Here at The Mic Shop, we've had an interesting surge of new mics and "refurbished" tube mics in to repair. Beware world - the shiny covers hold questionable contents. Most of the new condenser mics are made of surface mounted components, no transformers and extremely cheap construction methods. Granted, we are used to quality, vintage mics around here, but the change in technology is NOT an improvement to anything but the bottom line of the manufacturing company. I've never seen or heard a microphone output transformer that I didn't like. I personally think that the only reason that mic companies are making transformerless mics is so that they can save the cost of a transformer!

Then, there's the "refurbished" tube mic. Wow - is that a surprise. I was in downtown Nashville at a studio that had 2 "U-47's." They said that there was a problem with one of them; would I take a look. I said that I would - they requested a critique as I went inside. Were WE in for a surprise. I looked at the mic - it had been re-finished. The finish was wrong from original - oh well. I looked at the pattern switch -something wrong here - it had a wrong sized cardioid symbol. Oh well. I took the grill/capsule off of the mic. Hmmm, the mating pins were not Neumann, the capsule mounting deck was not Neumann, the mating plate was not Neumann.
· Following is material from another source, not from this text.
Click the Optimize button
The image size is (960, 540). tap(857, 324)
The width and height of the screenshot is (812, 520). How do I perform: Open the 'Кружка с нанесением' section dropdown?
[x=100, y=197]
OK, so the mic needed a few new parts, I say, to get a U-47 back on its feet, sometimes one needs to be innovative.

Well, I took off the body shell - Oh my - there was NOTHING inside that had been made by or even concieved of by Neumann. This is a "refurb???" The tube was an EF-86, a good and viable tube - but what is this transformer and circuitry??? Georg was rolling over in his grave at that very moment!

I then took the capsule out - definitely NOT Neumann. It was a cheap imitation of a K-47 capsule. What could be more important to a mic - its capsule, hands down.

So - does the nice box, heavy case and well painted power supply make up for not having a U-47? You'd have to make that judgement for yourself - but for $7,500 - give me a real Neumann U-47 every time.